Gestionale

L'Agenzia delle Entrate conferma: detrazione solo per usi domestici

Le spese di acquisto e di realizzazione di un impianto fotovoltaico per la produzione di energia
elettrica sono detraibili se l'apparecchiatura è al servizio dell'immobile residenziale. Con la risoluzione n. 22/E di oggi, l'Agenzia delle Entrate precisa che «per beneficiare della detrazione
fiscale, attualmente al 50%, l'installazione dell'impianto fotovoltaico deve essere direttamente al servizio dell'abitazione del contribuente, utilizzato, quindi, per fini domestici come ad esempio
quelli di illuminazione o alimentazione di apparecchi elettrici». Una conferma della posizione già espressa alcune settimane fa nella risposta al quesito posto dall'Anie (vedi articolo ).
Stop, dunque, alle detrazioni per chi vende l'energia: il documento di prassi precisa che la detrazione e' esclusa quando la cessione dell'energia prodotta in eccesso ha fini commerciali. Come, ad esempio, nei casi in cui l'impianto non e' posto al servizio dell'abitazione oppure ha una potenza superiore ai 20 kw.

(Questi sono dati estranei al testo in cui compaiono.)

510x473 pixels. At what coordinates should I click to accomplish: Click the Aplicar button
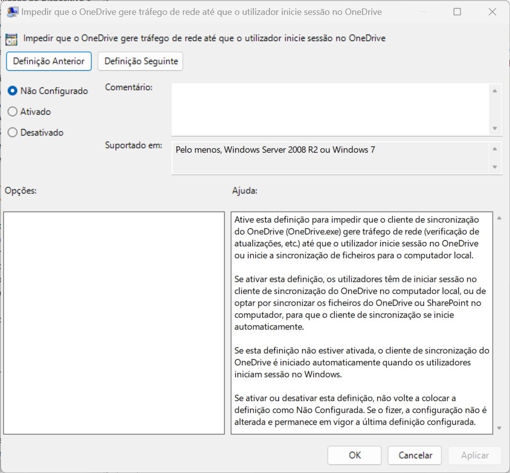point(474,455)
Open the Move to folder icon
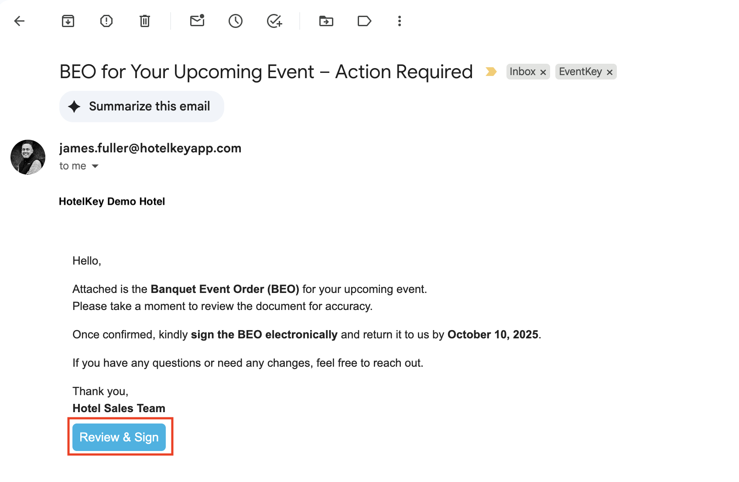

Per fruire della detrazione, spiega l'Agenzia delle Entrate, il contribuente deve conservare la documentazione che attesta l'acquisto e l'installazione dell'impianto fotovoltaico. Non e' invece necessario documentare l'entita' del risparmio energetico relativo. I contribuenti che intendono avvalersi della detrazione di imposta devono comunque conservare le abilitazioni amministrative richieste dalla legislazione edilizia. Nel caso in cui la normativa non preveda alcuna abilitazione amministrativa, il contribuente deve in ogni caso conservare un'apposita dichiarazione sostitutiva dell'atto di notorietà.

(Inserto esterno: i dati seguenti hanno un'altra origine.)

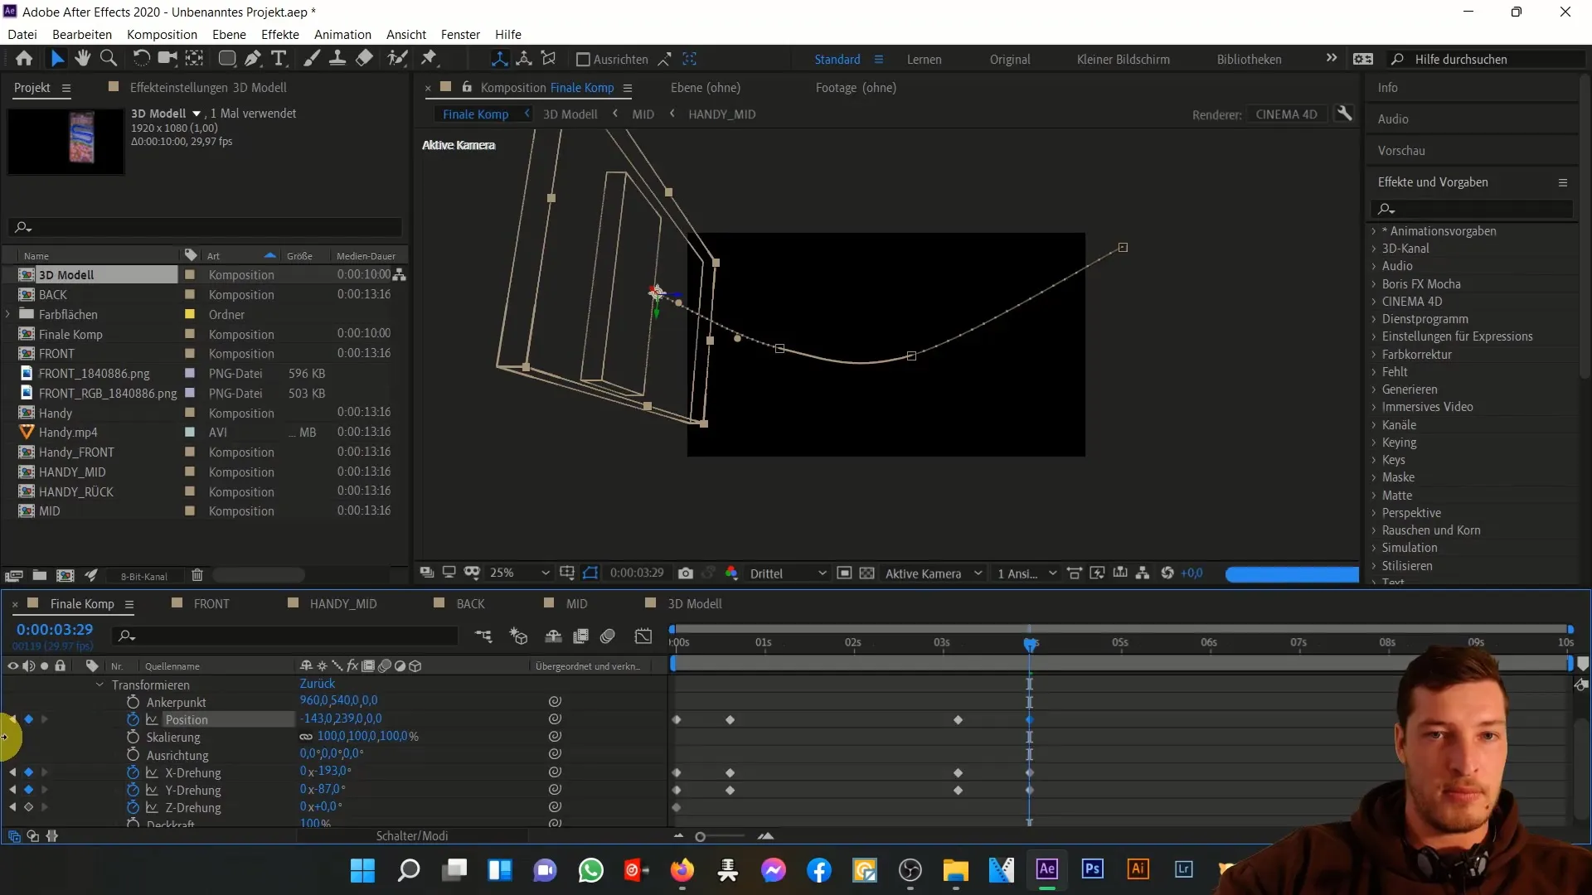Click the spiral Expressions enable icon
The width and height of the screenshot is (1592, 895).
556,719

Detrazione dal 36% al 50% :Per le spese di acquisto e di realizzazione di un impianto fotovoltaico per la produzione di energia elettrica sostenute dal 26 giugno 2012 al 30 giugno 2013 (Dl n. 83 del 2012), la detrazione d'imposta del 36% e' elevata al 50%. Anche il limite massimo di spesa sul quale calcolare la detrazione sale da 48.000 euro ad un massimo di 96.000 euro per unita' immobiliare.